Selected excerpt:
== Segment start ==
Bayesian methods are a powerful way to combine multiple sources of evidence and update your beliefs based on new data. In this article, you will learn the basics of Bayesian inference and how to apply it to different scenarios using simple examples and code.
Bayesian inference is a way of reasoning that uses probabilities to represent uncertainty and update beliefs based on evidence. The key idea is that you start with a prior probability distribution that reflects your initial assumptions or knowledge about a parameter or hypothesis, and then you update it with a likelihood function that measures how well the evidence fits your prior. The result is a posterior probability distribution that incorporates both the prior and the evidence, and gives you a range of plausible values and their probabilities for the parameter or hypothesis.
Bayes' theorem is the mathematical formula that describes how to update your prior probability with the likelihood function to get the posterior probability. It says that the posterior probability of a hypothesis given the evidence is proportional to the product of the prior probability of the hypothesis and the likelihood of the evidence given the hypothesis. In symbols, it looks like this: P(H|E) ∝ P(H) × P(E|H) where P(H|E) is the posterior probability of hypothesis H given evidence E, P(H) is the prior probability of H, P(E|H) is the likelihood of E given H, and ∝ means proportional to. To get the exact posterior probability, you need to divide by the marginal probability of E, which is the sum of the products of the prior and likelihood for all possible hypotheses. This is also called the normalizing constant or the evidence. P(H|E) = P(H) × P(E|H) / P(E) where P(E) = Σ P(H) × P(E|H) for all H.
== Segment end ==
Task description: Continue the article on Bayesian inference with the paragraph that would follow its formula for P(E).

Dataset excerpt:
== Segment start ==
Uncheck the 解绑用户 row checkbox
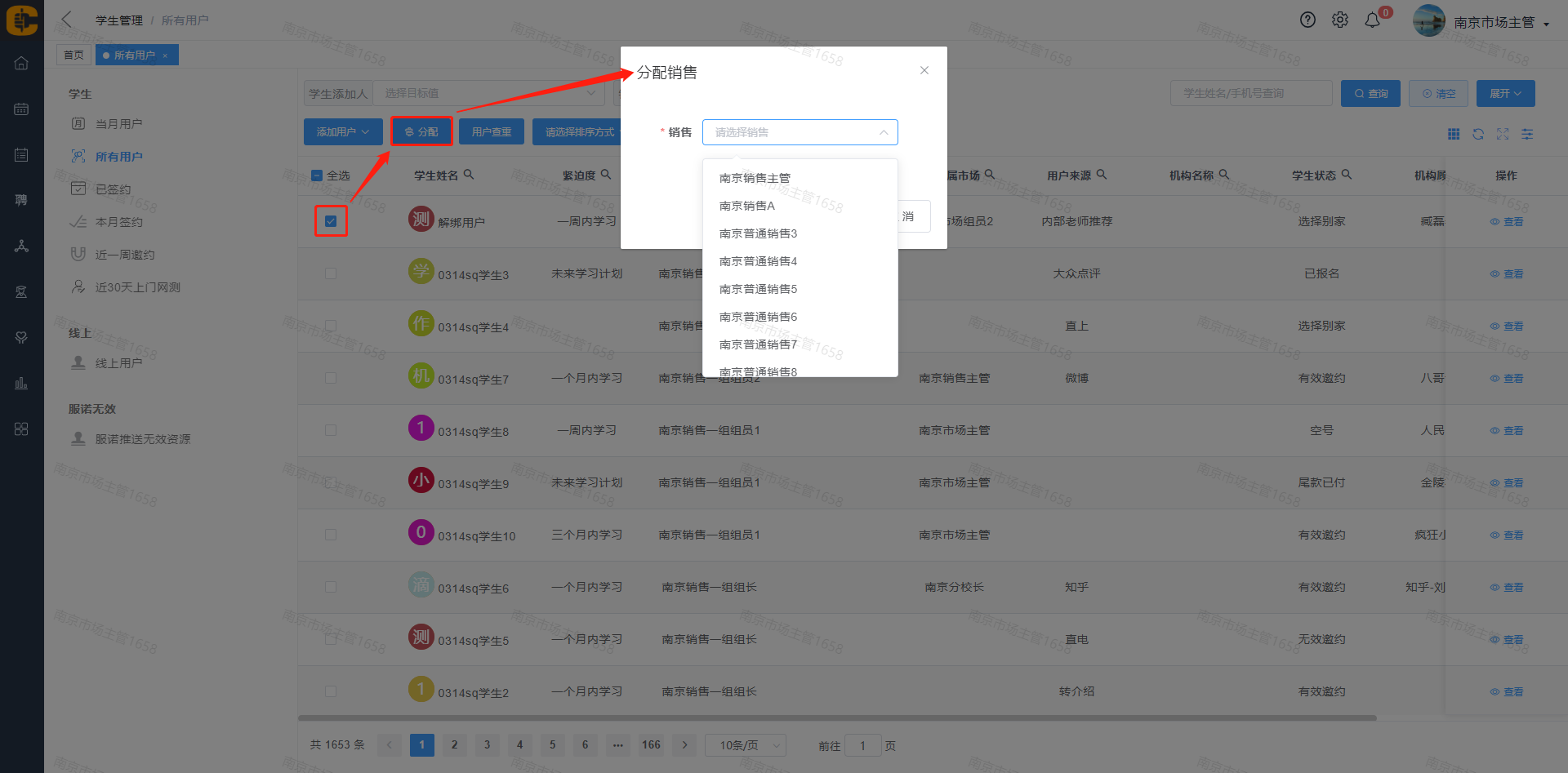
== Segment end ==
Result of this task:
Choosing a prior distribution is a key element of Bayesian inference, as it reflects your initial beliefs or assumptions about the parameter or hypothesis you are studying. There are various types of prior distributions, such as informative, uninformative, conjugate, and non-conjugate. When selecting a prior distribution, factors such as the domain and scale of the parameter or hypothesis, available information from previous studies or experts, the degree of uncertainty or variability you want to express, and the compatibility with the likelihood function and computational ease should all be taken into account. A common approach to choosing a prior distribution is to use a conjugate prior, which is a prior distribution that belongs to the same family as the posterior distribution when combined with a specific likelihood function. This makes calculating the posterior distribution simpler and allows you to update your prior with new evidence iteratively. For instance, if you have a binomial likelihood function for a proportion parameter, you can use a beta prior distribution, which is conjugate to the binomial likelihood and results in a beta posterior distribution.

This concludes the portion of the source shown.